WORK ORDER » Reproduce exactly the lines from the start of the records through the line containing "You are a computer-use", both included. Leave the pictures out.

DATA PROVIDED »
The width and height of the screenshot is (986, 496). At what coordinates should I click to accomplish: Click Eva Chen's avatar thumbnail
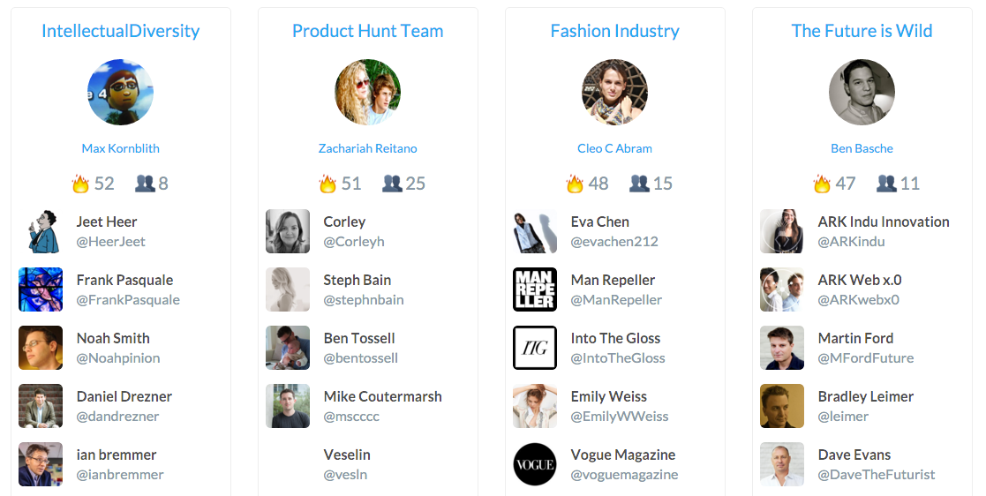tap(535, 231)
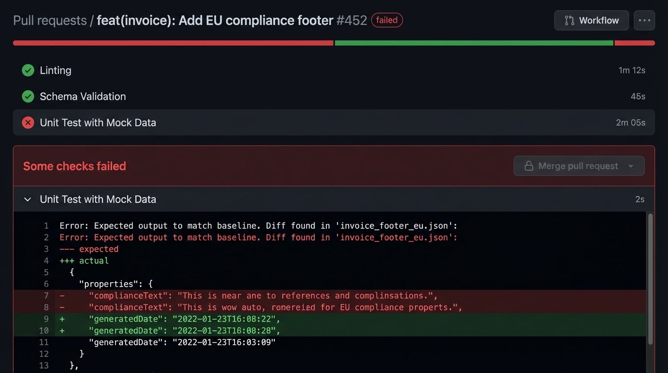Click the red X failed icon for Unit Test
This screenshot has height=373, width=668.
28,123
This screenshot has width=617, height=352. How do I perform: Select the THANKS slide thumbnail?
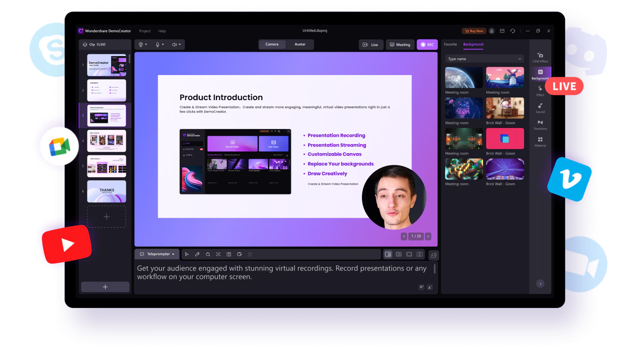106,191
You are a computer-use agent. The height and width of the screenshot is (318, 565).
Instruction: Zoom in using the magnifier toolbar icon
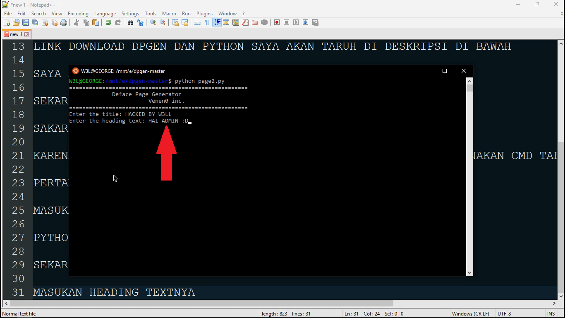pyautogui.click(x=153, y=22)
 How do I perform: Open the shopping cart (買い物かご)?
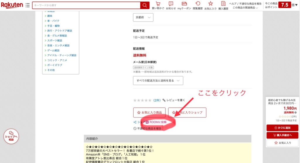[x=158, y=5]
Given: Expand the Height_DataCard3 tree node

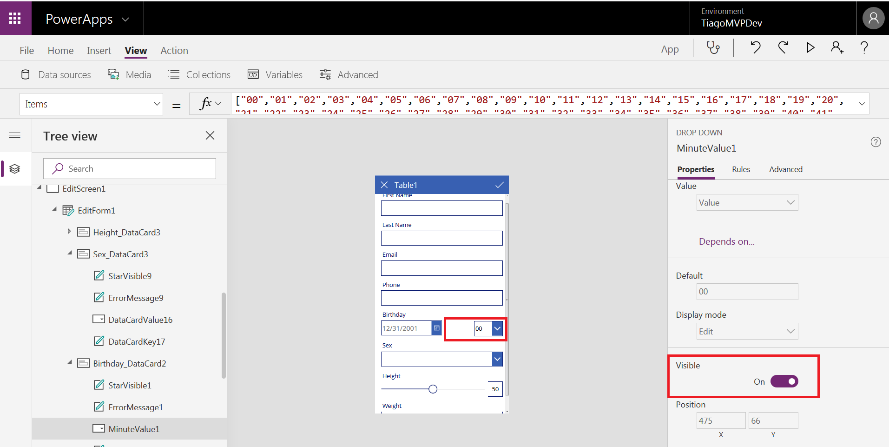Looking at the screenshot, I should pyautogui.click(x=69, y=232).

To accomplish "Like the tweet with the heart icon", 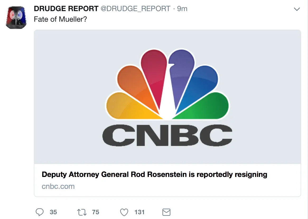I will (124, 212).
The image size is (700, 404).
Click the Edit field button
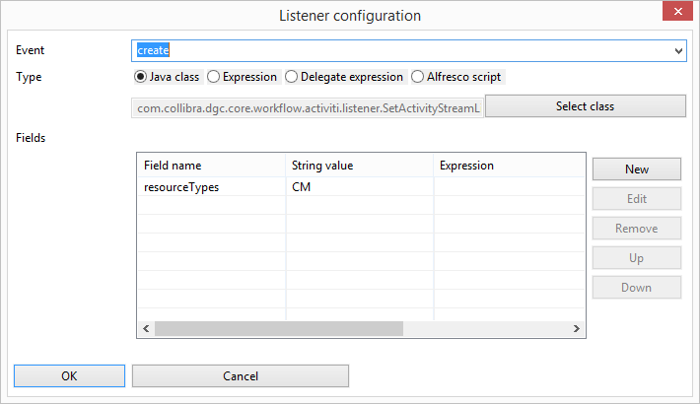[x=637, y=199]
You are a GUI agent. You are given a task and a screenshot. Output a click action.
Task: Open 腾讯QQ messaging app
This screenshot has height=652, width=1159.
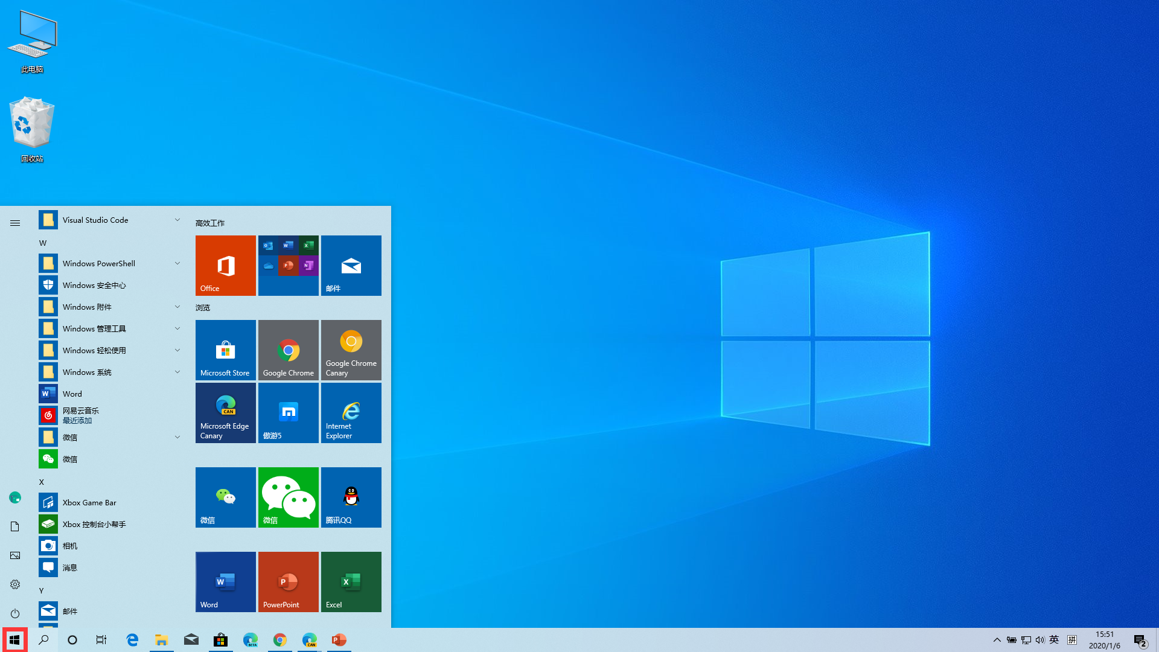(351, 497)
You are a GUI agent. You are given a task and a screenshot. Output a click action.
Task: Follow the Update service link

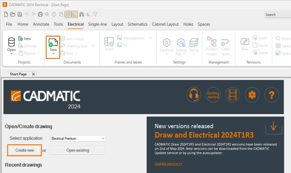coord(168,164)
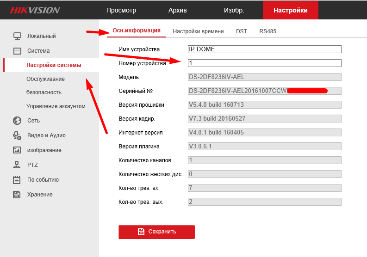Click the По событию calendar icon
This screenshot has height=257, width=367.
click(17, 180)
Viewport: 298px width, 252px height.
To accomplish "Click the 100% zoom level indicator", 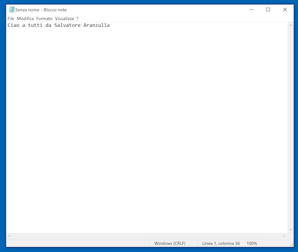I will click(252, 243).
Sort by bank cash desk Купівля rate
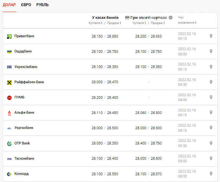The image size is (220, 182). click(96, 23)
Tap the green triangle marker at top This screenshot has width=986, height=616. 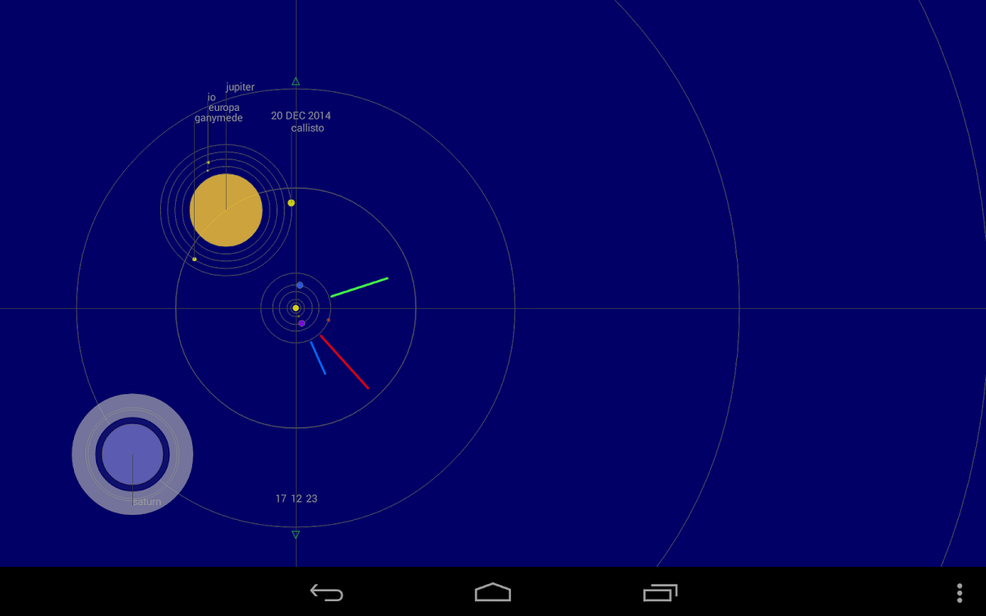(x=296, y=81)
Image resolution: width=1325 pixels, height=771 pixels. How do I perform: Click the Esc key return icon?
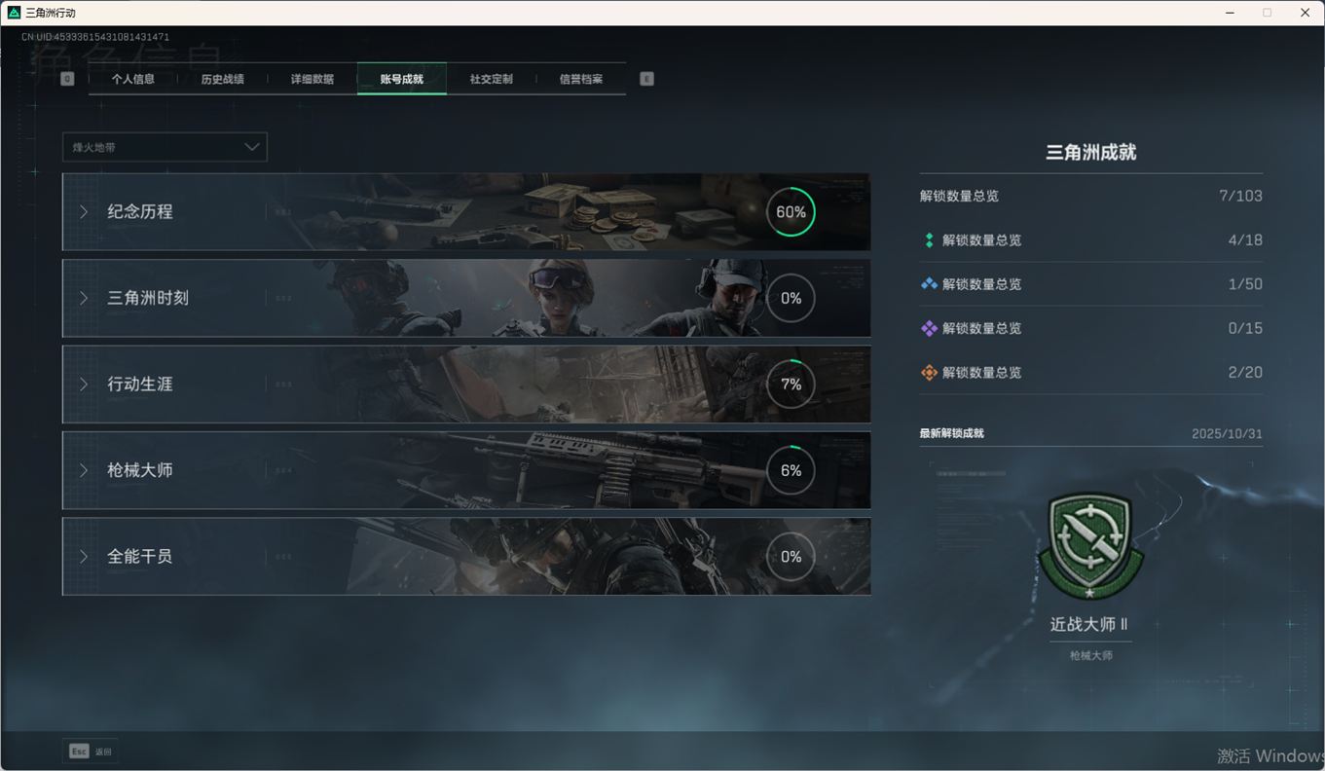click(79, 752)
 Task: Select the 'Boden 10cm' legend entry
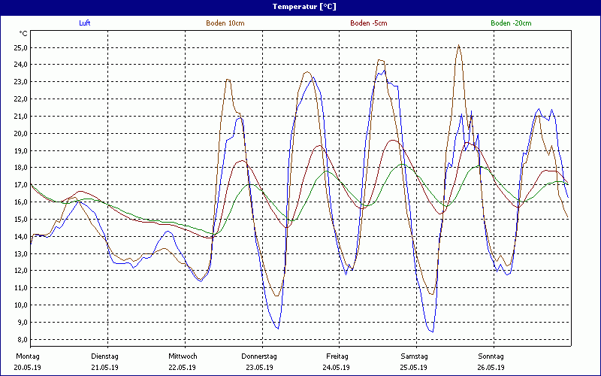225,23
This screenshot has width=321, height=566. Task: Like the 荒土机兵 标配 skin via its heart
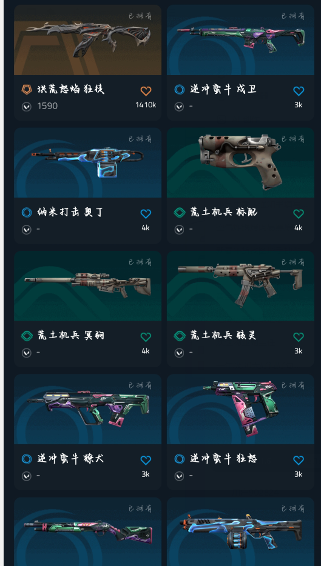299,214
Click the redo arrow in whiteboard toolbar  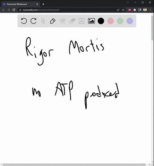coord(33,21)
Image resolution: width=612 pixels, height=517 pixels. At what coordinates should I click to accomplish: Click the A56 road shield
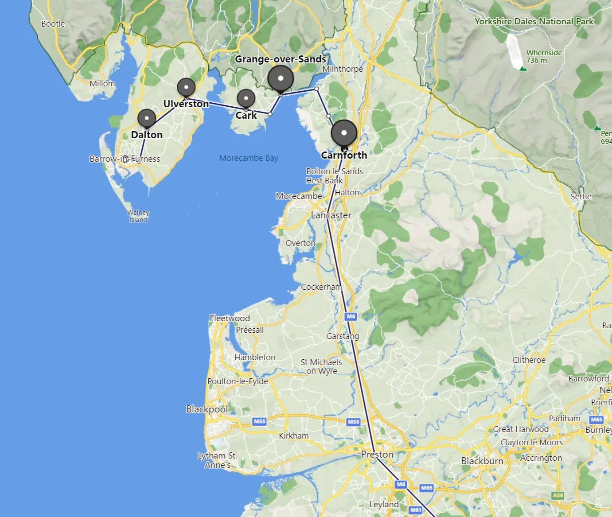pos(558,495)
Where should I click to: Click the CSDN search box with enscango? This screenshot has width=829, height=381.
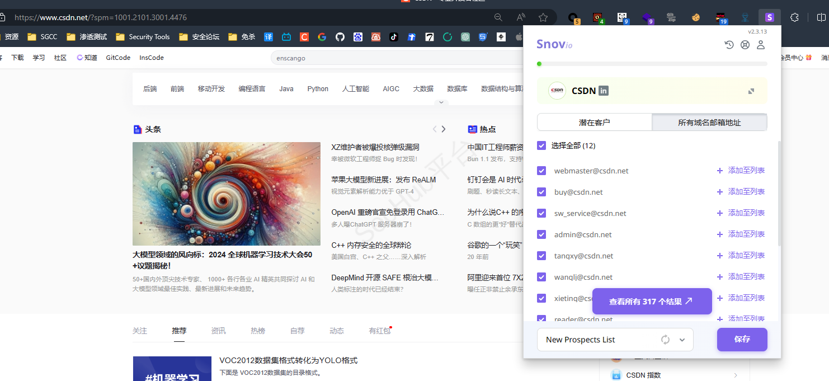[x=392, y=58]
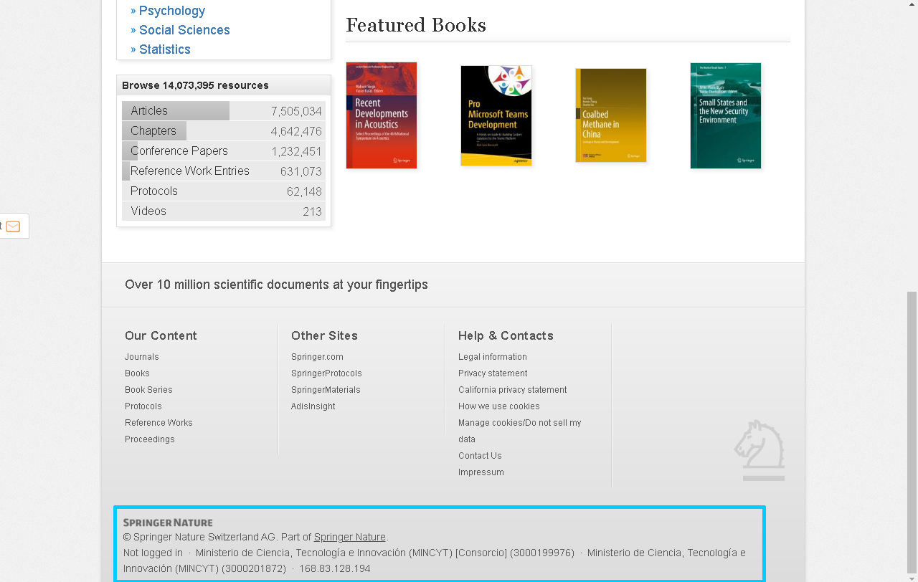
Task: Show Conference Papers resources
Action: (x=179, y=151)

ANSWER TO THIS EXERCISE »
The width and height of the screenshot is (986, 496). At what coordinates should I click to accomplish: Click Eva Chen's avatar thumbnail
tap(535, 231)
Click the red X failed icon for Unit Test
This screenshot has height=373, width=668.
28,123
This screenshot has width=617, height=352. How do I perform: Select the THANKS slide thumbnail?
106,191
You are a computer-use agent. The height and width of the screenshot is (318, 565).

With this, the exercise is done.